[start EXCERPTED TEXT]
Re: Resource allocation in yarn-cluster mode

2015-02-10 Thread Sandy Ryza
Hi Zsolt,

spark.executor.memory, spark.executor.cores, and spark.executor.instances
are only honored when launching through spark-submit.  Marcelo is working
on a Spark launcher (SPARK-4924) that will enable using these
programmatically.

That's correct that the error comes up when
yarn.scheduler.maximum-allocation-mb is exceeded.  The reason it doesn't
just use a smaller amount of memory is because it could be surprising to
the user to find out they're silently getting less memory than they
requested.  Also, I don't think YARN exposes this up front so Spark has no
way to check.

-Sandy

On Tue, Feb 10, 2015 at 8:38 AM, Zsolt Tóth toth.zsolt@gmail.com
wrote:

 One more question: Is there reason why Spark throws an error when
 requesting too much memory instead of capping it to the maximum value (as
 YARN would do by default)?

 Thanks!

 2015-02-10 17:32 GMT+01:00 Zsolt Tóth toth.zsolt@gmail.com:

 Hi,

 I'm using Spark in yarn-cluster mode and submit the jobs programmatically
 from the client in Java. I ran into a few issues when tried to set the
 resource allocation properties.

 1. It looks like setting spark.executor.memory, spark.executor.cores and
 spark.executor.instances have no effect because ClientArguments checks only
 for the command line arguments (--num-executors, --executors cores, etc.).
 Is it possible to use the properties in yarn-cluster mode instead of the
 command line arguments?
[end EXCERPTED TEXT]
[start DATA TO USE]
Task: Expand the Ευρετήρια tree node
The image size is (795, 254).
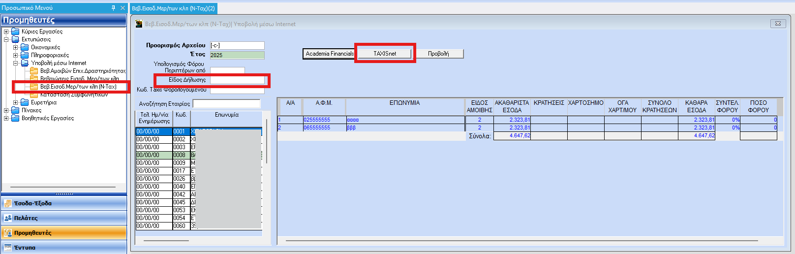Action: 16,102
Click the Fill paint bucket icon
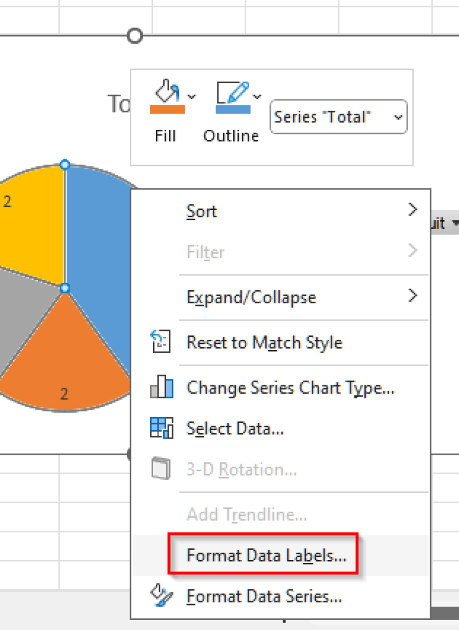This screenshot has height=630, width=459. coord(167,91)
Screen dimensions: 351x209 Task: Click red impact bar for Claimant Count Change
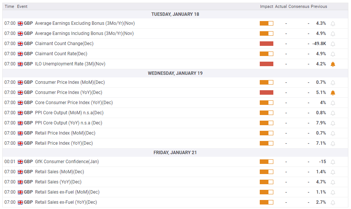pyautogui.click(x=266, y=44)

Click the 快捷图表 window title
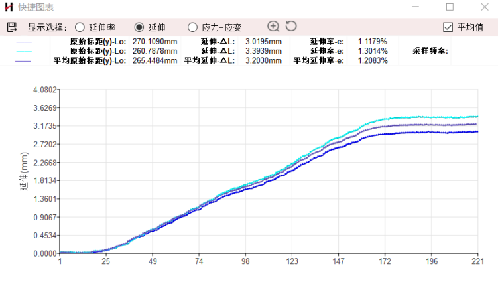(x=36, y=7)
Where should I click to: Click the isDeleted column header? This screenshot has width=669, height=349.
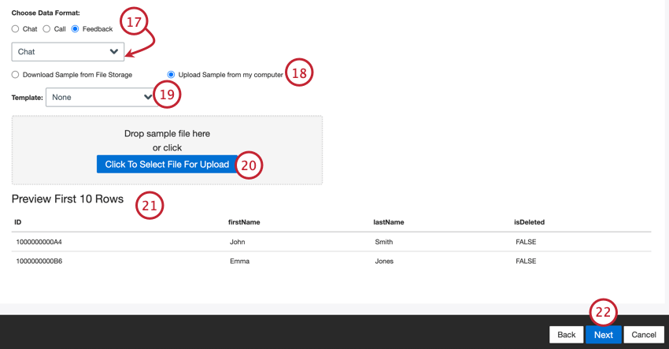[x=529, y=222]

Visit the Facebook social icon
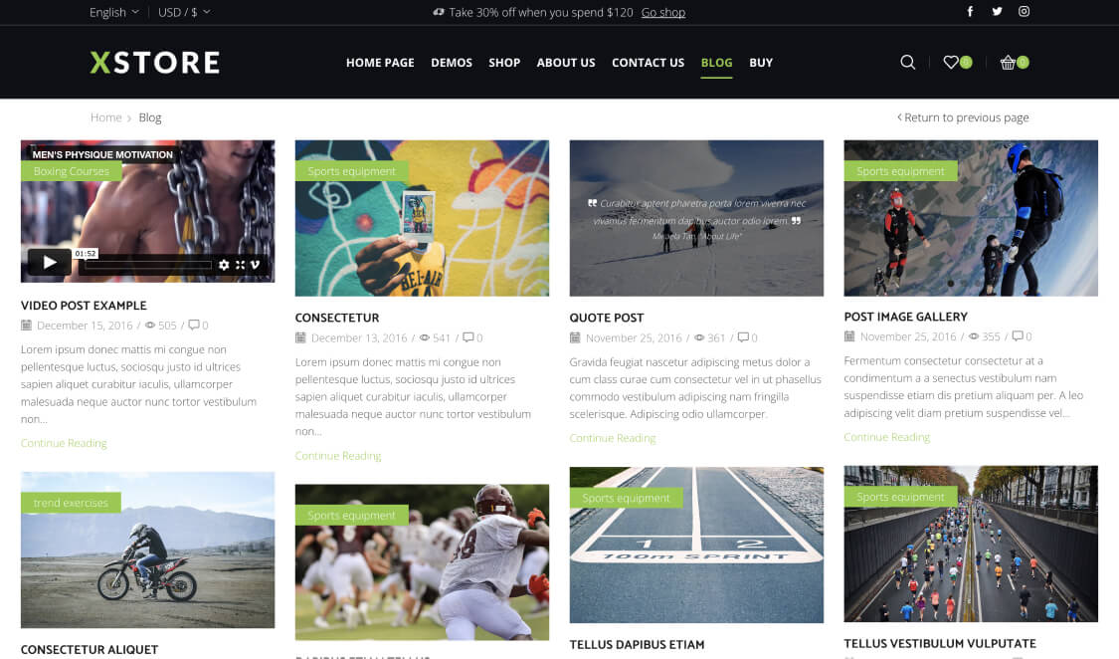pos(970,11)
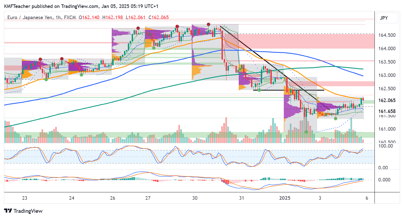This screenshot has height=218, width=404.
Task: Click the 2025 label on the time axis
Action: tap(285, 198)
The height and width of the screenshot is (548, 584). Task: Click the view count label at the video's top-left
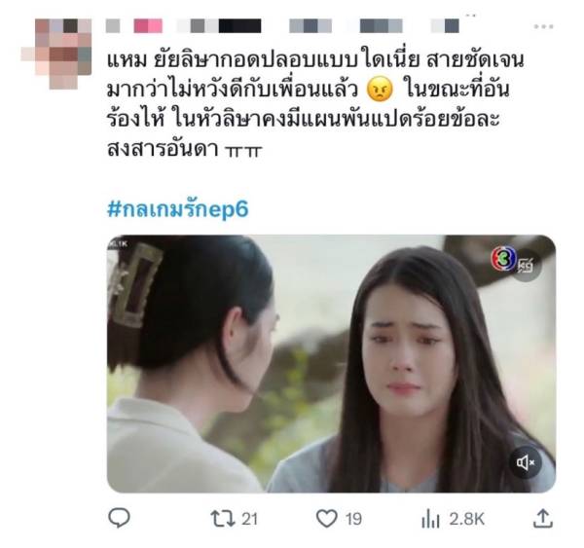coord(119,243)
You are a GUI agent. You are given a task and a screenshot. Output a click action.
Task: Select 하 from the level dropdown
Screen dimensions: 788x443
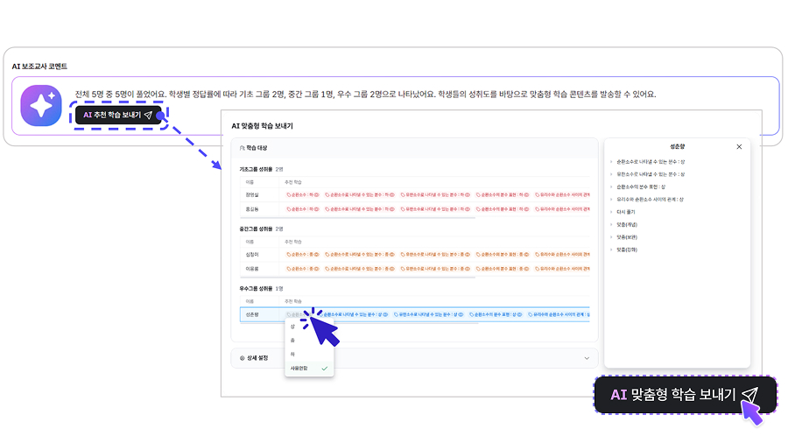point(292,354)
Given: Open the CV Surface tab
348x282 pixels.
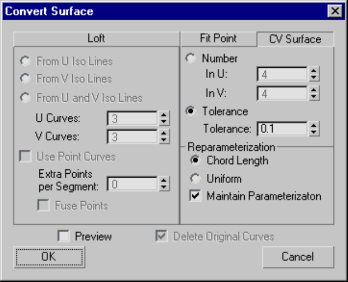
[end DATA TO USE]
[start DATA TO USE]
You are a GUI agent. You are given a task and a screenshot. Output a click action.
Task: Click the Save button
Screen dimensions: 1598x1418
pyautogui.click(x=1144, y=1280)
[end DATA TO USE]
[start DATA TO USE]
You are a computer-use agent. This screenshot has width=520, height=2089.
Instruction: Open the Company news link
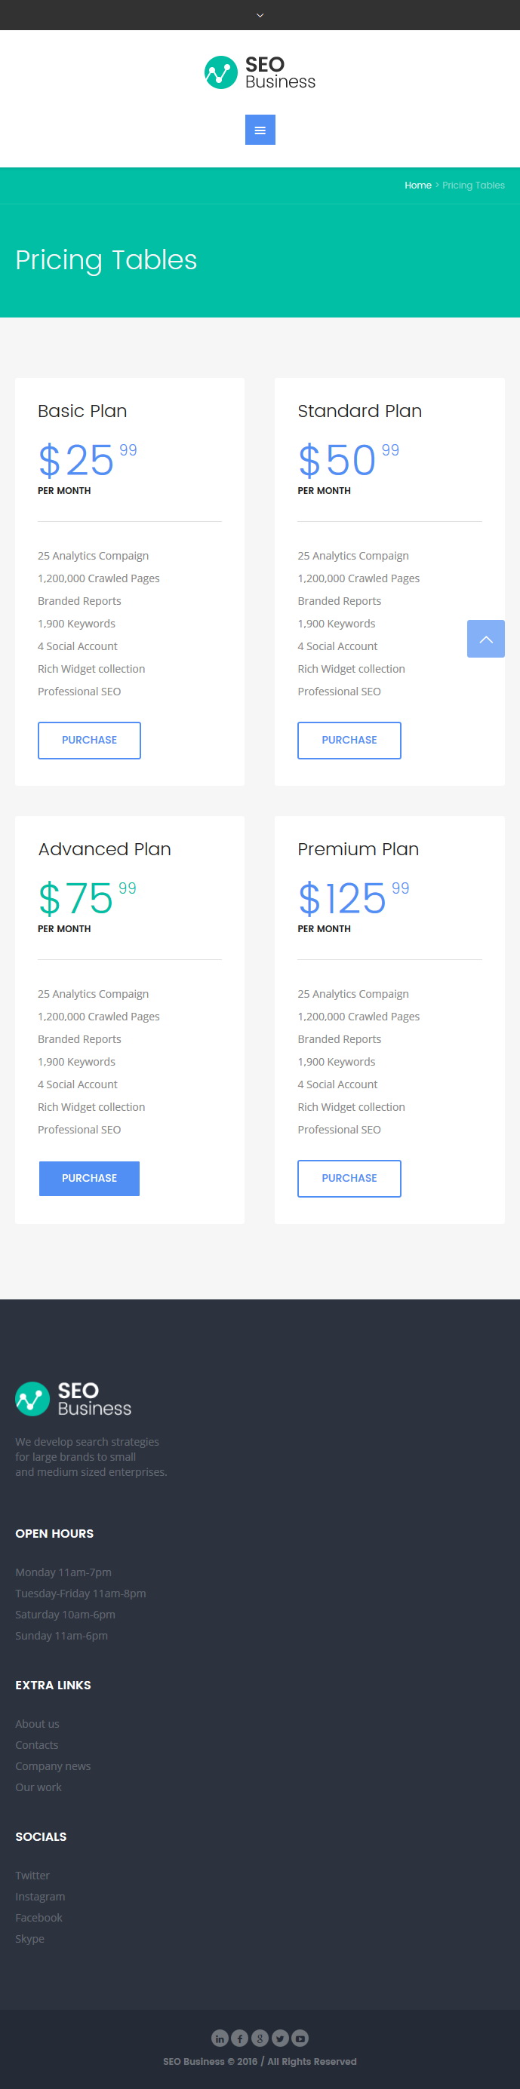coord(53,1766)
[end DATA TO USE]
JOB 1.
From the mailing-list thread on Spark resource allocation, quote the stretch from "2015-02-10 17:32 GMT+01:00" through "--executors cores, etc.).".
JOB 2.
Print the stretch of the rows from the line containing "You are a computer-use" through the line containing "coord(53,1766)", leaving out the pictures.
The rows have nothing to do with the mailing-list thread on Spark resource allocation.

TASK OUTPUT 1.
2015-02-10 17:32 GMT+01:00 Zsolt Tóth toth.zsolt@gmail.com:

 Hi,

 I'm using Spark in yarn-cluster mode and submit the jobs programmatically
 from the client in Java. I ran into a few issues when tried to set the
 resource allocation properties.

 1. It looks like setting spark.executor.memory, spark.executor.cores and
 spark.executor.instances have no effect because ClientArguments checks only
 for the command line arguments (--num-executors, --executors cores, etc.).

TASK OUTPUT 2.
You are a computer-use agent. This screenshot has width=520, height=2089.
Instruction: Open the Company news link
coord(53,1766)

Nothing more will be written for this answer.